Stated goal 1: Count the lines of the records that contain the string "logo", treating case as significant, and give only that number.

** Start Page extract **

The State did know. Maybe you didn't know. Hell, I knew. I mean, that's why I asked the question. Of course, I've tried all of these cases or I've been involved in some of the suppression hearings and things like that. The State knew. Now, you might not have known. The State knew.

         The trial court advised the attorneys that Exhibit 90A would not be admitted into evidence (despite the fact that it had never been tendered for admission). In addressing its view of the State's disclosure and discovery obligations to Rushing, the trial court referred to the Michael Morton Act and stated: "I'm telling you, this should have all - - he (referring to Rushing's attorney) should have known all of this before trial, before the middle of trial." See Tex. Code Crim. Proc. Ann. art. 39.14(h) (West Supp. 2016) (requiring that the State "disclose to the defendant any exculpatory, impeachment, or mitigating document, item, or information in the possession, custody, or control of the [S]tate that tends to negate the guilt of the defendant"); but see Bass, 2017 Tex.App. LEXIS 6646, at *5 (explaining that the recording was not exculpatory in Bass's case because Bass was not charged with selling drugs to the confidential informant). After the trial court made its view of the State's discovery obligations clear, Rushing's attorney asked the trial court for a mistrial. The State responded that it had no objection, and the trial court granted Rushing's motion for mistrial. Officer Young never completed his testimony, which might have explained why the State ultimately charged Rushing with being in possession of all of the drugs that police found in all of the rooms in Bass's home.

** End Page extract **
** Start Exercise material **

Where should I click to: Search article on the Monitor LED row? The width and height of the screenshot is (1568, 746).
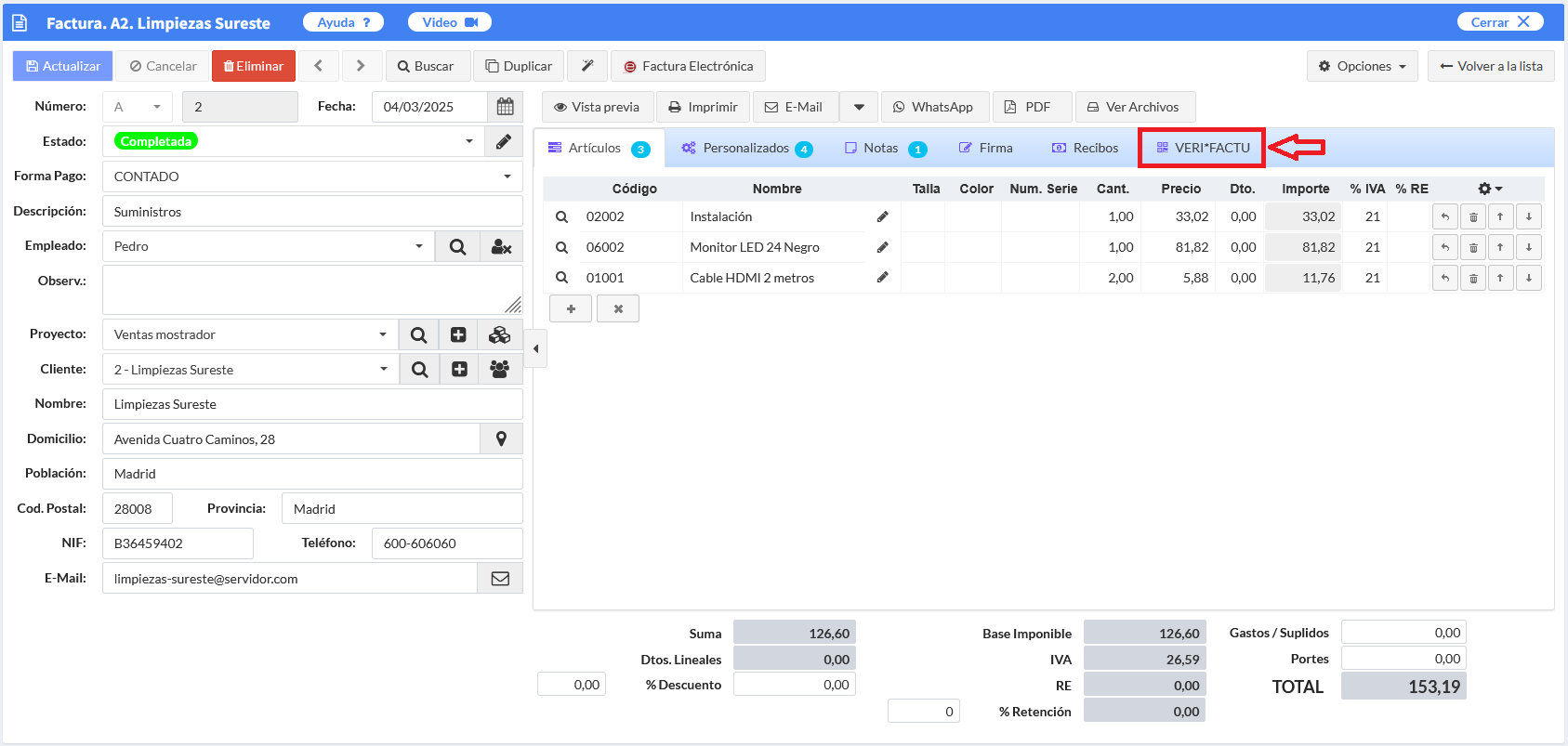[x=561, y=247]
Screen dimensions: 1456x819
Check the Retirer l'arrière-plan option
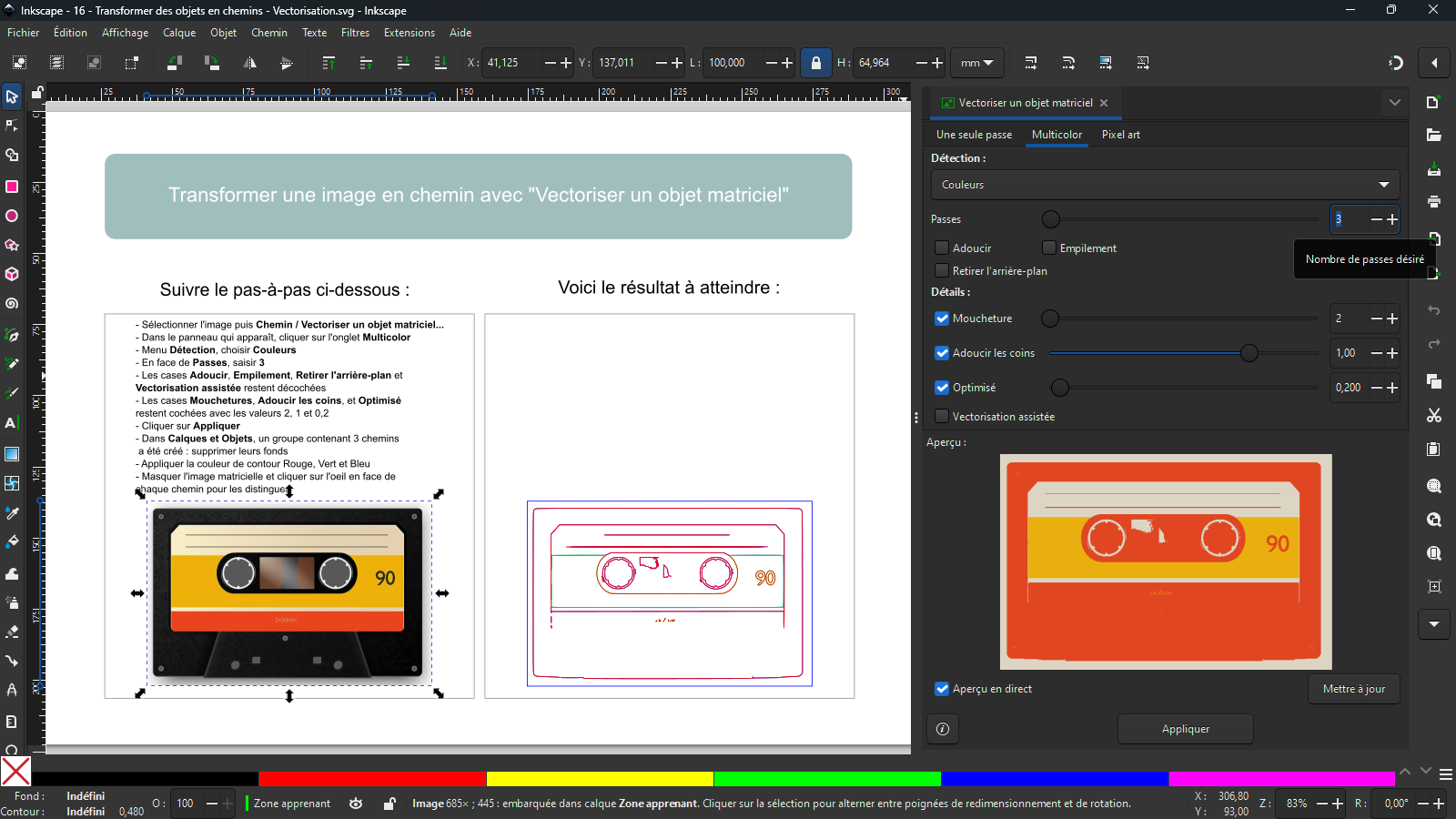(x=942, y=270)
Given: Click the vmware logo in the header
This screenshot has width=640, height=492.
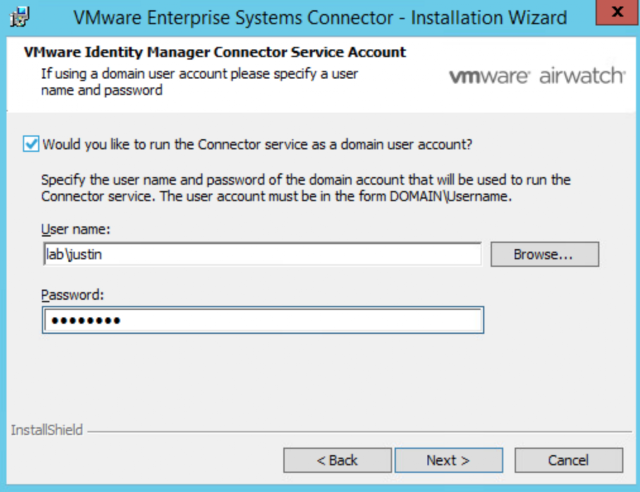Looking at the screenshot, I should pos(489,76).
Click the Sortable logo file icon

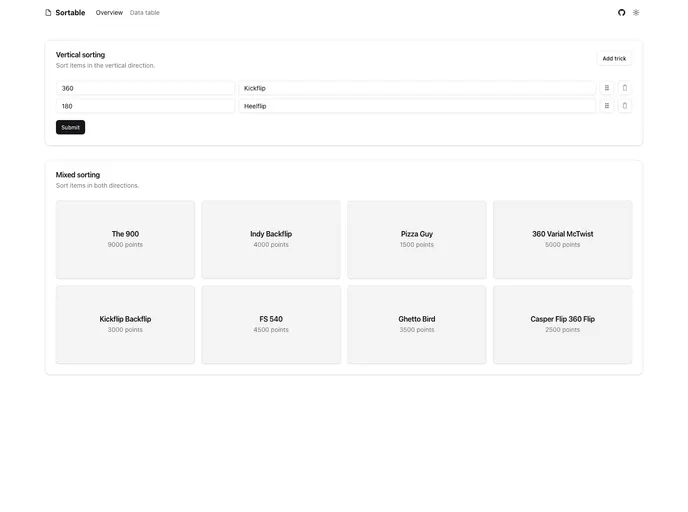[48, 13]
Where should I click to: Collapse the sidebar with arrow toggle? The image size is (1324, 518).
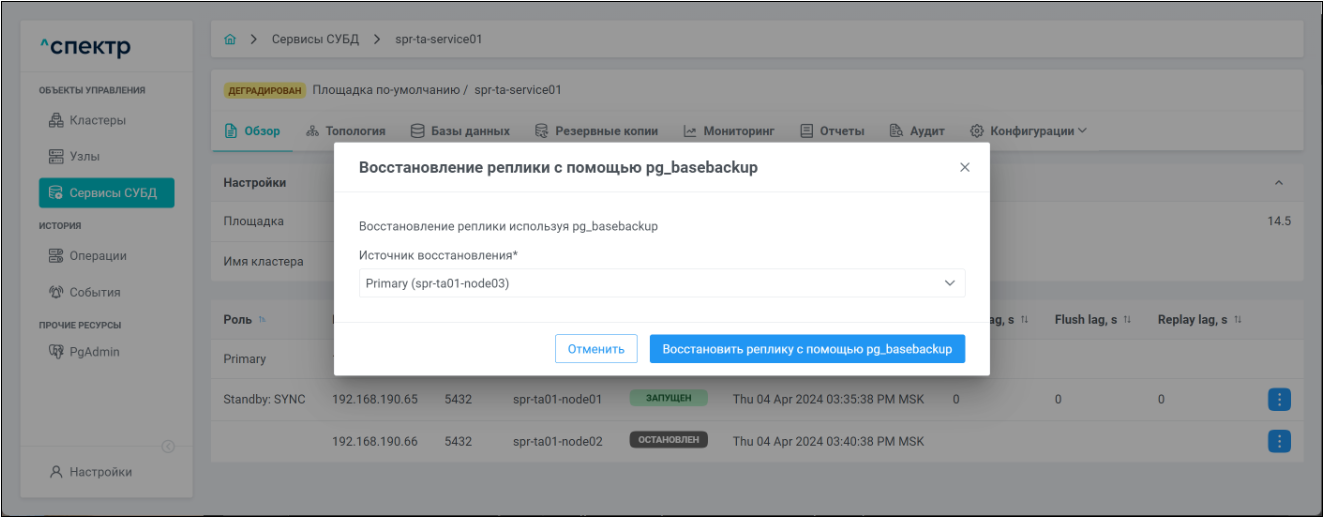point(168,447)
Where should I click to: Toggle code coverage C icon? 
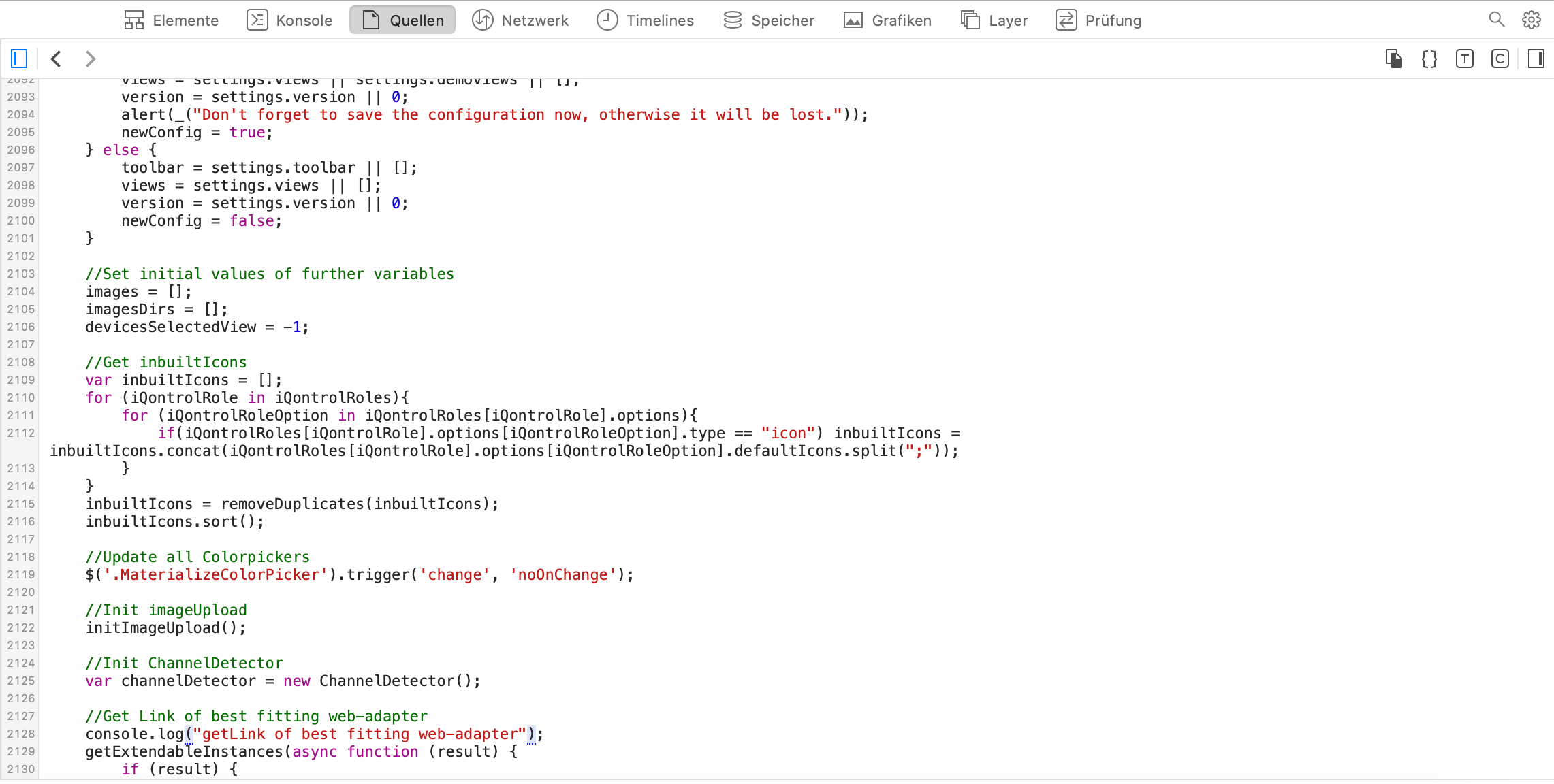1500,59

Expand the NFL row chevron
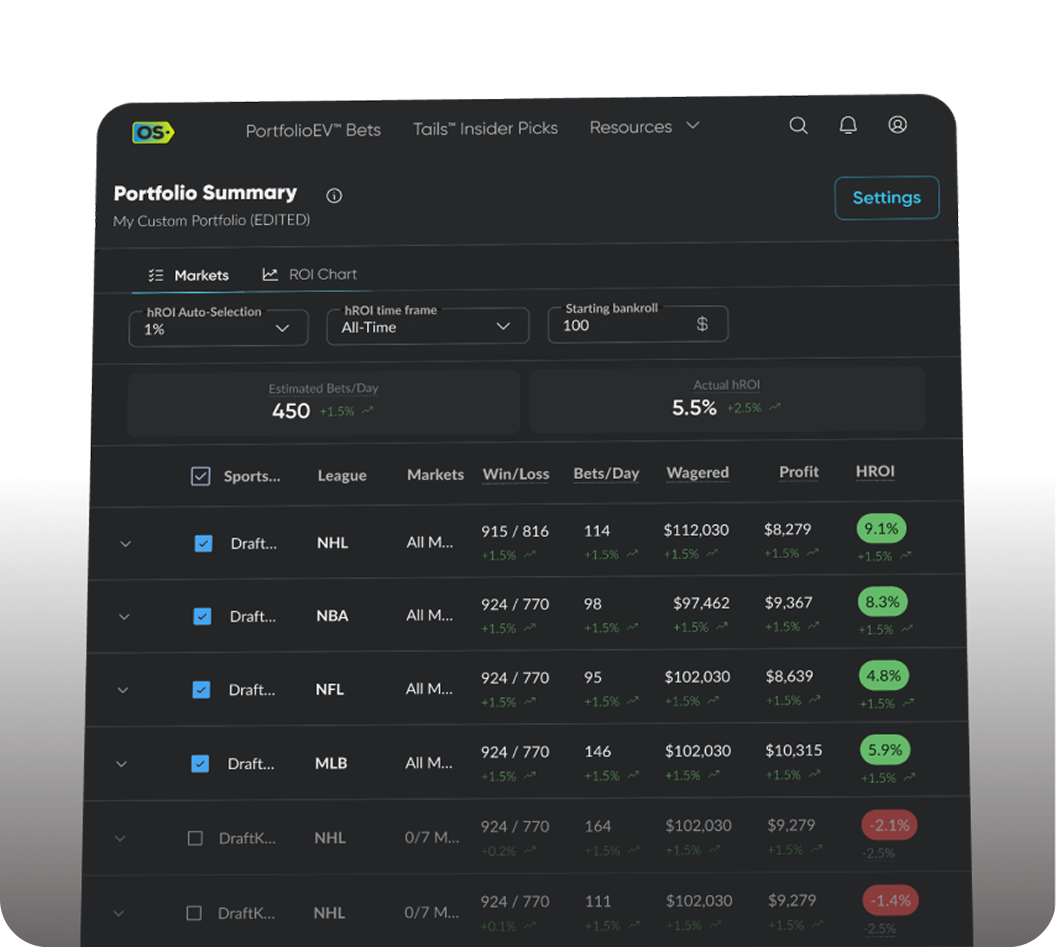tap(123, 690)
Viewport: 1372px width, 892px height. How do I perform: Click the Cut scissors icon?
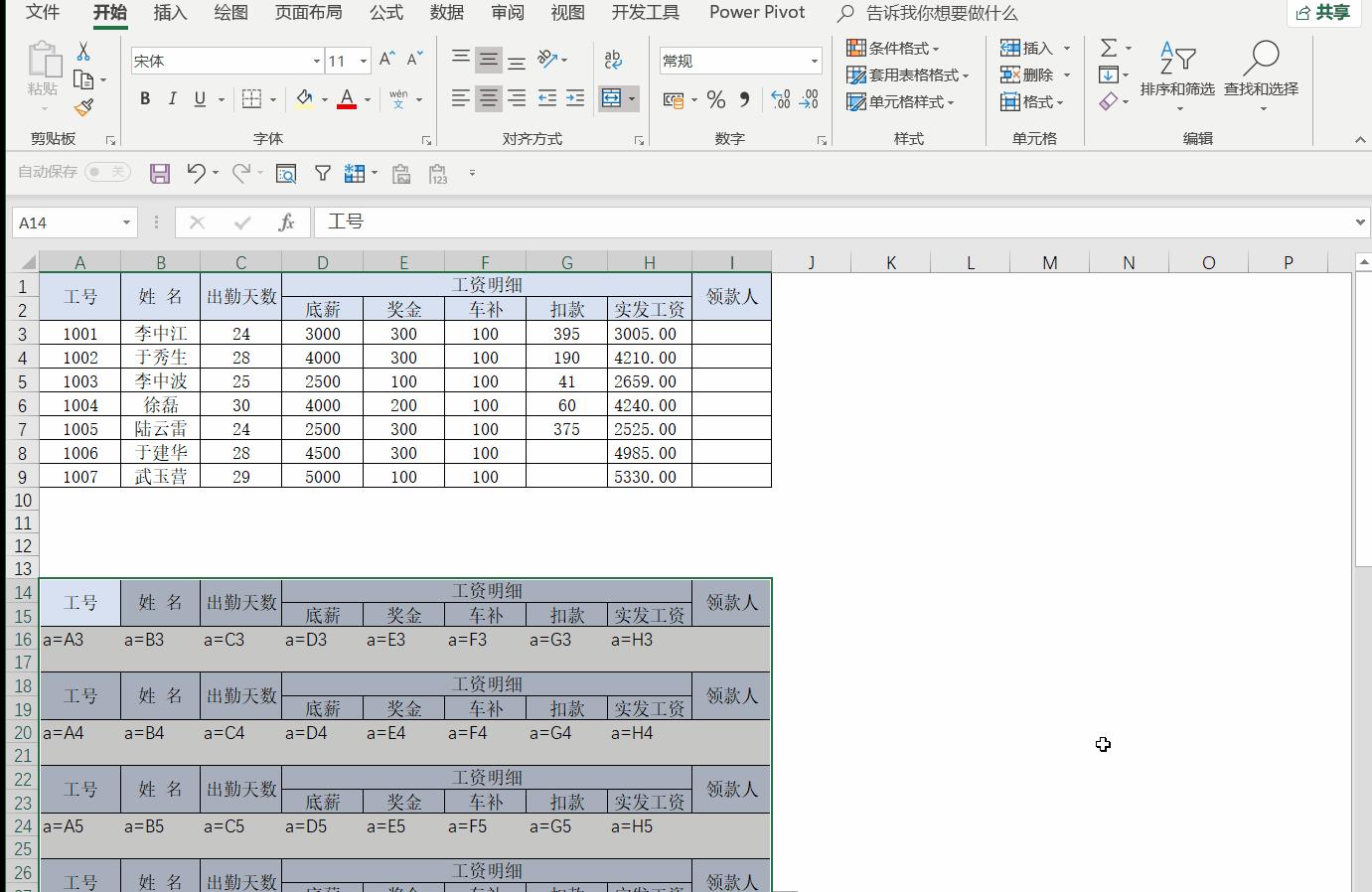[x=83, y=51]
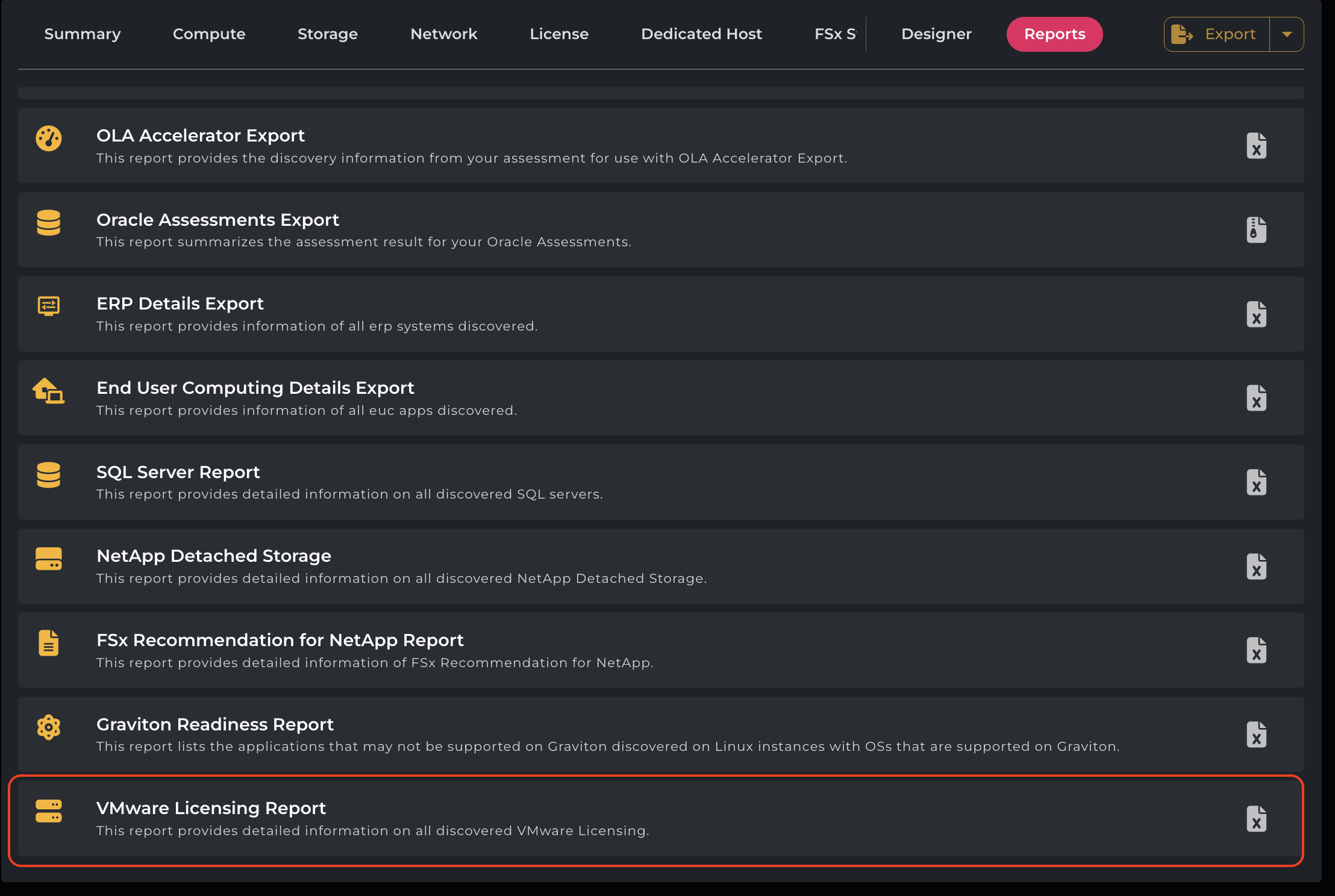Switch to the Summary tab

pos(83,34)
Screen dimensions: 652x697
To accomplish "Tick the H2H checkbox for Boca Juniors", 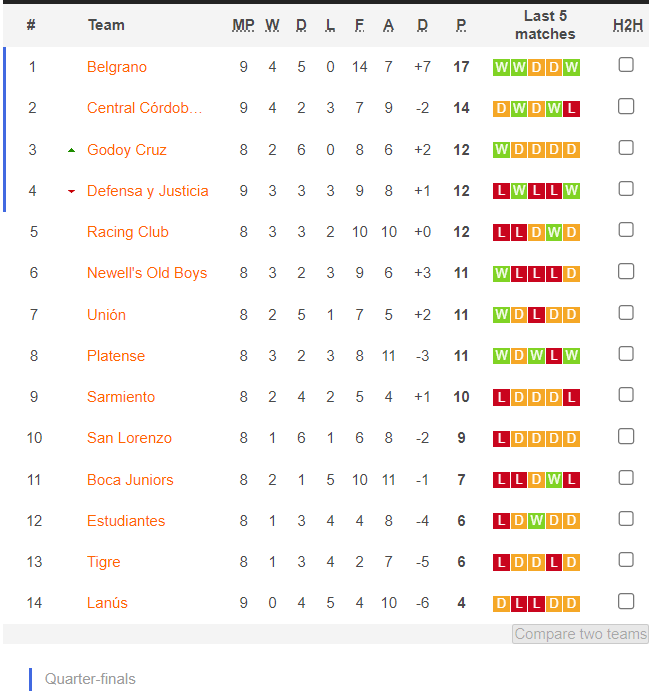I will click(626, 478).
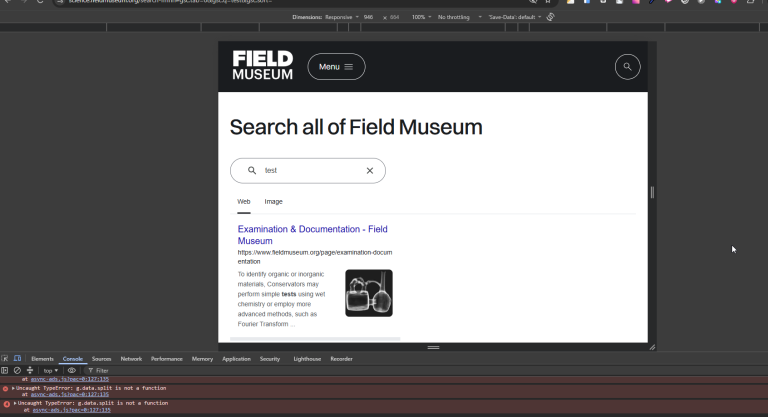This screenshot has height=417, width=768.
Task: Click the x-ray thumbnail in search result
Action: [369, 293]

** End Exercise material **

Stated goal 2: In the courtroom passage, rewrite everything from "The State did" down to "known. The State knew.", changing "State" to "prosecution" throughout.

Solution 1: 2

Solution 2:
The prosecution did know. Maybe you didn't know. Hell, I knew. I mean, that's why I asked the question. Of course, I've tried all of these cases or I've been involved in some of the suppression hearings and things like that. The prosecution knew. Now, you might not have known. The prosecution knew.